In politica i fatti raramente corrispondono alle parole (come in tante altre professioni).
Ma la politica non se ne preoccupa, il suo fatturato, il suo prodotto interno lordo sono le parole. Dopo la letteratura è la disciplina più verbosa e prolissa. Francamente un po’ ripetitiva.
Confesso di non credere ciecamente a quello che affermano i partiti e ogni volta
mi diverto a constatare la distanza, la distonia tra il dire e il fare.
Ad esempio: si fa chiamare centro-destra ma è solo di destra, il centro-sinistra è solo di centro. Mentre il centro-centro, vagheggiato e concupito da tutti, è formalmente vuoto.
Giuseppe Conte si dichiara di centro ma il PD lo considera l’astro nascente della sinistra.
Si presume che l’interessato sappia meglio di ogni altro che cosa vuole essere: niente da fare, Zingaretti e soprattutto Bettini sono sicuri che è un rivoluzionario.
Zingaretti è la vittima di tutto e di tutti (ma anche -e molto- di se stesso).
Al momento del governo giallorosso (Conte 2) voleva le elezioni, anche per rientrare in possesso di una quarantina di parlamentari che Renzi gli aveva portato via al momento della scissione.
Ma proprio Renzi, il nemico numero uno dei 5Stelle, aveva convinto tutti a sostenere il nuovo Conte.
In effetti non è stato difficile convincere chi c’era già a rimanere al governo e chi era fuori a ritornarci.
Chi ha eliminato Conte è noto (senza congiure internazionali).
Per la scelta del sindaco di Roma siamo arrivati al paradosso: Zingaretti non vuole lasciare la Regione, anzi fa entrare in giunta i pentastellati come gesto propiziatorio alla convergenza su una candidatura “unitaria” dei democratici.
La Raggi, che nel frattempo aveva perso l’appoggio persino della maggioranza del suo gruppo consiliare, senza sentire nessuno, con un semplice post si autoricandida, tra il giubilo generale del Movimento, fino allora criticissimo.

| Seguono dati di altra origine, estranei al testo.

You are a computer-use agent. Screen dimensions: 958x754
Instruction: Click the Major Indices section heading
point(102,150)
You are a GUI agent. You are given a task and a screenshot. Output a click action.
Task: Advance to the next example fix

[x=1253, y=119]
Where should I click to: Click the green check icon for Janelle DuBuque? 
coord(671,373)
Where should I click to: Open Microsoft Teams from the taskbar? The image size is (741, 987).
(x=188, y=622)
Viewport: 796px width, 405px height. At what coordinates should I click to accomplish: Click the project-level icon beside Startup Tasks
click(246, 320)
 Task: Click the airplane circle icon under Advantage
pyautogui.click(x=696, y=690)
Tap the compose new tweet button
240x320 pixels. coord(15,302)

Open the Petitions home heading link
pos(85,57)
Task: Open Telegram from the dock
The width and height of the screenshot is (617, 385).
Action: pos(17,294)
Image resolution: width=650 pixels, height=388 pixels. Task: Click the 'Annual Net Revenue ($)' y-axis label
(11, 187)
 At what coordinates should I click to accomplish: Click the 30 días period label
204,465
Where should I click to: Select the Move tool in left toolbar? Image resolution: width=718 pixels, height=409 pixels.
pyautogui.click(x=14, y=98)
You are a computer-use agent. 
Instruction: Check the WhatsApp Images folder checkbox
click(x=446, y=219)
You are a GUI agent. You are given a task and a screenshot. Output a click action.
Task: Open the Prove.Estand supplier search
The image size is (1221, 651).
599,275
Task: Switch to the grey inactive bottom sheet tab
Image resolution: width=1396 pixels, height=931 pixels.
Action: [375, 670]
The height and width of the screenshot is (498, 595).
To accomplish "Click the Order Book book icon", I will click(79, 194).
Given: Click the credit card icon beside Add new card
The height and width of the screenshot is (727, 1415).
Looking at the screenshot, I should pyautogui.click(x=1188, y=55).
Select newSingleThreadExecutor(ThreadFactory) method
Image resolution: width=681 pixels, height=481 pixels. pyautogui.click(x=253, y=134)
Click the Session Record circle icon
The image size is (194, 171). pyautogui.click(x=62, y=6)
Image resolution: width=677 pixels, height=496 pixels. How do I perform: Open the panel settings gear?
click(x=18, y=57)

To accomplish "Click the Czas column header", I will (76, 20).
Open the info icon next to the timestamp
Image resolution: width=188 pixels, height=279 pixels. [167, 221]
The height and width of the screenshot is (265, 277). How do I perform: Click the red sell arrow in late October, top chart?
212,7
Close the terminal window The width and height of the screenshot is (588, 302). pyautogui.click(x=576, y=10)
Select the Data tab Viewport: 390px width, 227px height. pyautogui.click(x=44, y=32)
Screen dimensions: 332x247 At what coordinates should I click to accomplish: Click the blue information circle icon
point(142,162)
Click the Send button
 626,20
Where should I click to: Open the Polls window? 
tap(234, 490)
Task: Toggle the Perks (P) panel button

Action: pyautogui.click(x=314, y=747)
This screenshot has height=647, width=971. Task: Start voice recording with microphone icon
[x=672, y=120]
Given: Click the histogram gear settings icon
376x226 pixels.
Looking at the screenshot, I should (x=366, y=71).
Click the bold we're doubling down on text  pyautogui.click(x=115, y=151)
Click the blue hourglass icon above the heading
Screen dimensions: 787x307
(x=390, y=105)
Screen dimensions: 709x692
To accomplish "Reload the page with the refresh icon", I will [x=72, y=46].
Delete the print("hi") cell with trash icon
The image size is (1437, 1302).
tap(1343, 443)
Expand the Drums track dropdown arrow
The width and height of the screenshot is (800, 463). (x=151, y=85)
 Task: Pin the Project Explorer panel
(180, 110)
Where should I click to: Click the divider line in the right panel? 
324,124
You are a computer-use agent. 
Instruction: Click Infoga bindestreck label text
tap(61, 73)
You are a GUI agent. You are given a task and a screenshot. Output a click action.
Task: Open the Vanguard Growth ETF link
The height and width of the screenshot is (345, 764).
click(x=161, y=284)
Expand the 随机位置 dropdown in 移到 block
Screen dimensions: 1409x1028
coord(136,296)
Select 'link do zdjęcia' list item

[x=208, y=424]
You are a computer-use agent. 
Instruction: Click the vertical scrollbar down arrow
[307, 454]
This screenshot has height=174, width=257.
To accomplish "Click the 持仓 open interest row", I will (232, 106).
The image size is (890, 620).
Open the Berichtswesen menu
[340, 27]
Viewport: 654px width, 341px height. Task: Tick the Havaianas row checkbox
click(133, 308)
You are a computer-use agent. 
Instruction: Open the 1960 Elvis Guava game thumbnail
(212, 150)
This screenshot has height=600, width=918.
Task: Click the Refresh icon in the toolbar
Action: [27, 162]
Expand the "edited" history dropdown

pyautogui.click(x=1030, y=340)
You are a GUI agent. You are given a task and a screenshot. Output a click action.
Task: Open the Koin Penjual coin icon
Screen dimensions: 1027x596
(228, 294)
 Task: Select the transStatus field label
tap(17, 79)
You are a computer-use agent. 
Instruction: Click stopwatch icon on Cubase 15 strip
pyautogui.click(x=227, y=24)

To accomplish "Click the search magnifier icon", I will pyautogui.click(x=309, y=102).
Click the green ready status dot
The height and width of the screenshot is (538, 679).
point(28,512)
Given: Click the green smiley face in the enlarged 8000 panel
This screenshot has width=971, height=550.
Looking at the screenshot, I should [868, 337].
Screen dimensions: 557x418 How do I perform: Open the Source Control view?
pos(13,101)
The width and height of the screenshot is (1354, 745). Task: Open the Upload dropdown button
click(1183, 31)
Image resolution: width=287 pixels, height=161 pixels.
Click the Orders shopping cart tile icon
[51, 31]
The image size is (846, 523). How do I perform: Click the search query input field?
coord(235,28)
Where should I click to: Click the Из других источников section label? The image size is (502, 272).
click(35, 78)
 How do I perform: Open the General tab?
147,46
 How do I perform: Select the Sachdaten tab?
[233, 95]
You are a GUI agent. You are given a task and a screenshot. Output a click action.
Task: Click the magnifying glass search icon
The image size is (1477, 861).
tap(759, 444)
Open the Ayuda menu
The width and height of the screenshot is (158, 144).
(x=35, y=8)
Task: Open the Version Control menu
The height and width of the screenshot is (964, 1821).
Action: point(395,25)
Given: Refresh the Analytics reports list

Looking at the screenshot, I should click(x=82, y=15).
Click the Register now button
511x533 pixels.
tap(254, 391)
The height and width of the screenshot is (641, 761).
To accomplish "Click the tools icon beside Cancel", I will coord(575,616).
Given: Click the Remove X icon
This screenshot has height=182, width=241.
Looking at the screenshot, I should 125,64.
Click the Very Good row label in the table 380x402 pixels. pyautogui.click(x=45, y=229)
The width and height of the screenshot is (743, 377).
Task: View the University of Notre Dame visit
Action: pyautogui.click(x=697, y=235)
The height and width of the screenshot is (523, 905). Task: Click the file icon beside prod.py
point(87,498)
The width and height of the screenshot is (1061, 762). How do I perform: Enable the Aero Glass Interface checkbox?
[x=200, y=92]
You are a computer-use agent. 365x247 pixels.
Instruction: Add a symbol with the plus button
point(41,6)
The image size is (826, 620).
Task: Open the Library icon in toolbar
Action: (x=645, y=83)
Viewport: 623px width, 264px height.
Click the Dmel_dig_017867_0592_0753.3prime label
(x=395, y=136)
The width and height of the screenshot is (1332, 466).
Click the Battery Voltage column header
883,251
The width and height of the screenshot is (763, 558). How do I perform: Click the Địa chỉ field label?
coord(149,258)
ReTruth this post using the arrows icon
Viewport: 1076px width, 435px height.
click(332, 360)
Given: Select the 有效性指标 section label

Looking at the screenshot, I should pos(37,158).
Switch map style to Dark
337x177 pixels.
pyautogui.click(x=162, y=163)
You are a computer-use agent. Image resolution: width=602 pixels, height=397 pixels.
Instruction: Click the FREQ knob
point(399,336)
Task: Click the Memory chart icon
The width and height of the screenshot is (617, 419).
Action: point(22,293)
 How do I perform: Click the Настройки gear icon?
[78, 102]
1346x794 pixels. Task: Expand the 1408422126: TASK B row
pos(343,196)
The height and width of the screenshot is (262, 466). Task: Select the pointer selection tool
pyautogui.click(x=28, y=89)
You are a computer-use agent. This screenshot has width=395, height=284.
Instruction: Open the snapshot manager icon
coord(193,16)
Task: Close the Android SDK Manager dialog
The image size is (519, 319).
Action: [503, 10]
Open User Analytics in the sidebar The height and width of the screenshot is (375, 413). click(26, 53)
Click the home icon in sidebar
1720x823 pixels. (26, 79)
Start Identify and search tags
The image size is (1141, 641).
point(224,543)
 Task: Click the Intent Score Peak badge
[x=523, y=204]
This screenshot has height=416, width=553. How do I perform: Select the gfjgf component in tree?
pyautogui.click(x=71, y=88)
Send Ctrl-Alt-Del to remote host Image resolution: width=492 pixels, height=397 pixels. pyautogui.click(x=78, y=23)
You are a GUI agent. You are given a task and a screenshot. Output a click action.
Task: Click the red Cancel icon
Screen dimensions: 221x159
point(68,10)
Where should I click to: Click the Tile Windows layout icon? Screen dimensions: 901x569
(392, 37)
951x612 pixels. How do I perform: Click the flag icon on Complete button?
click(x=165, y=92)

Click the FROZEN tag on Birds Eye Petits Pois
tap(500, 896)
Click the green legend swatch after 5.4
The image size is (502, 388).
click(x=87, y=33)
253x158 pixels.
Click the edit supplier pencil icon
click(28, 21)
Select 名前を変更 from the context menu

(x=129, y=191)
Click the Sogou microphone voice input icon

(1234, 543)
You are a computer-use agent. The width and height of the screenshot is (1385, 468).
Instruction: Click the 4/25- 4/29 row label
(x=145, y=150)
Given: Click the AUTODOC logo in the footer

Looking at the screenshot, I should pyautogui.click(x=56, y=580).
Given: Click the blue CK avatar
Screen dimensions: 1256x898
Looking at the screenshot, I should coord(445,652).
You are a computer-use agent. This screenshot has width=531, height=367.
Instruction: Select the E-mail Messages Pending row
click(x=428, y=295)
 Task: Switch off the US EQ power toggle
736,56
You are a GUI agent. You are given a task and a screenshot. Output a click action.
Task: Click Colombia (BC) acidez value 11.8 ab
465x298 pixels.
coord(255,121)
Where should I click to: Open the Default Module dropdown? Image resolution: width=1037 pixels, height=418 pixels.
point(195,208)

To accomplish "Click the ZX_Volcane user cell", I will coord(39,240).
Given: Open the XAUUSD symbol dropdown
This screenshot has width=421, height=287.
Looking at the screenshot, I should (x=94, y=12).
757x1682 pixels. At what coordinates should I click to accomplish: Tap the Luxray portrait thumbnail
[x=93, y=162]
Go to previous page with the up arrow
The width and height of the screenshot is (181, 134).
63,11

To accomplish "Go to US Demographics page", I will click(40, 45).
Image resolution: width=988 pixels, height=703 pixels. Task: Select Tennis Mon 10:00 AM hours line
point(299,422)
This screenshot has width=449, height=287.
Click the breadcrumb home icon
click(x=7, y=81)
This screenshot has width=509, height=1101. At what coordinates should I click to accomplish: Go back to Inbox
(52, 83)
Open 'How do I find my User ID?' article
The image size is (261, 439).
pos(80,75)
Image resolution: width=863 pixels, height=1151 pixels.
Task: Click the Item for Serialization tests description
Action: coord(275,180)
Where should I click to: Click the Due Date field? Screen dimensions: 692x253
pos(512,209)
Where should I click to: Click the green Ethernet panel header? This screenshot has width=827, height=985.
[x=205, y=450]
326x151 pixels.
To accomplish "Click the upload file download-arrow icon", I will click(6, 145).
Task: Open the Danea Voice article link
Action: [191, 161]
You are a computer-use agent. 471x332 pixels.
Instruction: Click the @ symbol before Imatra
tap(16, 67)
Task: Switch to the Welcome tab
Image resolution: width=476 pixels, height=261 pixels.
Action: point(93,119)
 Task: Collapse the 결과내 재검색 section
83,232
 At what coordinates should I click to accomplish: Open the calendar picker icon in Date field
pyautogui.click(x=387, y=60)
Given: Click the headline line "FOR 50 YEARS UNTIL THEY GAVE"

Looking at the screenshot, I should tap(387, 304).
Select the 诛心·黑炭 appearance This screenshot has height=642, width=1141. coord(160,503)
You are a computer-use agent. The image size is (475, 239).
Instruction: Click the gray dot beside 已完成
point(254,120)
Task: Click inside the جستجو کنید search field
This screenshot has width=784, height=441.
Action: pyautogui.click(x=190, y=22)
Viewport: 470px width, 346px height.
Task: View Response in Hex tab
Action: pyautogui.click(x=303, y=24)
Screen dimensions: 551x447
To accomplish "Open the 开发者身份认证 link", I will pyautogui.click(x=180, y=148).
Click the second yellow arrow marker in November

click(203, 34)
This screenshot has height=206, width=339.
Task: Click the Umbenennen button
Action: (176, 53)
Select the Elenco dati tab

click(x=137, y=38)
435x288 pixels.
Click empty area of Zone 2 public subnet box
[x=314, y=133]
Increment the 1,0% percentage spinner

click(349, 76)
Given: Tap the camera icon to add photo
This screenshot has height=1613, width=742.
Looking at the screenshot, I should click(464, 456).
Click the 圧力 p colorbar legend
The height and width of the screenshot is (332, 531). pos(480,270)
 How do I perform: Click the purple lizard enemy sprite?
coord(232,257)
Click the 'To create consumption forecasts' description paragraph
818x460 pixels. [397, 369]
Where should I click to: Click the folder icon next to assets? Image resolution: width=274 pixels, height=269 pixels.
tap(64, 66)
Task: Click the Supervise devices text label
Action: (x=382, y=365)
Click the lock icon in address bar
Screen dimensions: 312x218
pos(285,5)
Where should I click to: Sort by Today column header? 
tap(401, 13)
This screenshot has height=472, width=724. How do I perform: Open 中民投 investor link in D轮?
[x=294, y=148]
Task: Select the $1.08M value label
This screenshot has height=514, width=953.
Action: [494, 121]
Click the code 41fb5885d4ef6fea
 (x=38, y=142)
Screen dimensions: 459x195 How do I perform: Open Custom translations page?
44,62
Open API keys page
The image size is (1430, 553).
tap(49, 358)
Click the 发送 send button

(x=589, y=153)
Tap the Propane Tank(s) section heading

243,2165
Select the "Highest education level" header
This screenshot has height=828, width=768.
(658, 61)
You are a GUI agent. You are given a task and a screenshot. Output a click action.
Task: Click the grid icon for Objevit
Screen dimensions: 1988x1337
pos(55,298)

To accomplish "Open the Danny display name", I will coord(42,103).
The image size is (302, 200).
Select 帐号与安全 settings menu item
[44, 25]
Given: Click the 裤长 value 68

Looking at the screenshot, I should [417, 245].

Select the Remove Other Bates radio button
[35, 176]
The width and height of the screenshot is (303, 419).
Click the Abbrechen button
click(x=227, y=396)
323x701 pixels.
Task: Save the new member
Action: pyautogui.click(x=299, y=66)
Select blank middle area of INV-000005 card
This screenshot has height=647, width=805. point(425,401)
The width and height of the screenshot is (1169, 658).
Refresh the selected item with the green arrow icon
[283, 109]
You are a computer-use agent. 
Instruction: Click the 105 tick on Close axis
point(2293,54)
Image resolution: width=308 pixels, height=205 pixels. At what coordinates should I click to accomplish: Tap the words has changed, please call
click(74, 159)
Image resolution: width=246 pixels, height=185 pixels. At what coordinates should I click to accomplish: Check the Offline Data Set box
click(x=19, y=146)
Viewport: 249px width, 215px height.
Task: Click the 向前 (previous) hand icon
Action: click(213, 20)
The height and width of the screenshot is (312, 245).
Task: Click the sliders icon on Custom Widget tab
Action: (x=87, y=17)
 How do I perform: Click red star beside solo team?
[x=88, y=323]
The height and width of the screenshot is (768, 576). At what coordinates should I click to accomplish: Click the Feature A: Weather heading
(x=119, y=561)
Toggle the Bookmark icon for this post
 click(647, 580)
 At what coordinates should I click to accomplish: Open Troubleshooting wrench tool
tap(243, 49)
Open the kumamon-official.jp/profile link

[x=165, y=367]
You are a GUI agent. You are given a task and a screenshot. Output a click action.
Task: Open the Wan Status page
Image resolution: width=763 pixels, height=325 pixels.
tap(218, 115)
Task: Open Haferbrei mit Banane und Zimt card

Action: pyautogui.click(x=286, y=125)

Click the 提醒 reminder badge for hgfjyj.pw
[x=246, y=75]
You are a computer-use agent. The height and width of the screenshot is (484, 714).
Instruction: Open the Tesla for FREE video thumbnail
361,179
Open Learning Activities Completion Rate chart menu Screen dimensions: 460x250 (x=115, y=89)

Peccato che nel frattempo Letta avesse convinto il Presidente del Lazio -che nella vaccinazione si è comportato benissimo- a candidarsi, a scapito del povero ex ministro del tesoro, lealissimo numero due di Conte al governo.
Come si fa nelle organizzazioni mafiose, la sentenza di morte è spettata a Conte, il più vicino alla vittima.
Cosa potrà pensare un elettore o un ex elettore del PD di fronte ad un partito che, uno dopo l’altro, delegittima i suoi massimi dirigenti, in nome di una alleanza che esiste solo nella testa di qualcuno.
In effetti i 5Stelle sono coerenti. Nessuno loro esponente ha mai fatto un gesto reale e concreto nei confronti degli aspiranti soci. Ma c’è una ragione: essi vivono il PD come il concorrente principale nel loro stesso segmento elettorale.
Nati solo per distruggere la vecchia oligarchia del Paese, essi non hanno un programma proattivo e progettuale. Si riservavano di chiederlo successivamente al “popolo”.
Si dichiarano post ideologici, che significa collocarsi in mezzo ai due schieramenti, pronti a governare con entrambi, giustificando la presenza con qualche tema identitario.
Ad esempio fare o non fare il ponte sullo stretto. Se si o no lo decideranno in seguito. E se lo faranno sarà ecologico (speriamo non biodegradabile).
Vi sembra possibile che il primo partito italiano si giochi il suo 32% di consensi sulle rette o rate della piattaforma? Che qualche centinaia di euro mensili possa invalidare la novità del partito “digitale”? E che il paladino della democrazia diretta non possieda i nominativi dei suoi soci- iscritti?
Chi si è piazzato in una condizione inattaccabile è Salvini che dice tutto e il suo contrario. Da quando è segretario di lotta e di governo di un partito contemporaneamente al potere e all’opposizione, difficilmente potrà essere sbugiardato su quanto dichiarato. A meno di pretendere che egli precisi meglio quando è uno o l’altro. Che ne sò?! È maggioranza i giorni dispari e minoranza quelli pari. Oppure ci aiuta a capirlo attraverso il colore delle mascherine.
Io un suggerimento l’avrei. Governativo fino alle ore 22, antigovernativo durante il coprifuoco.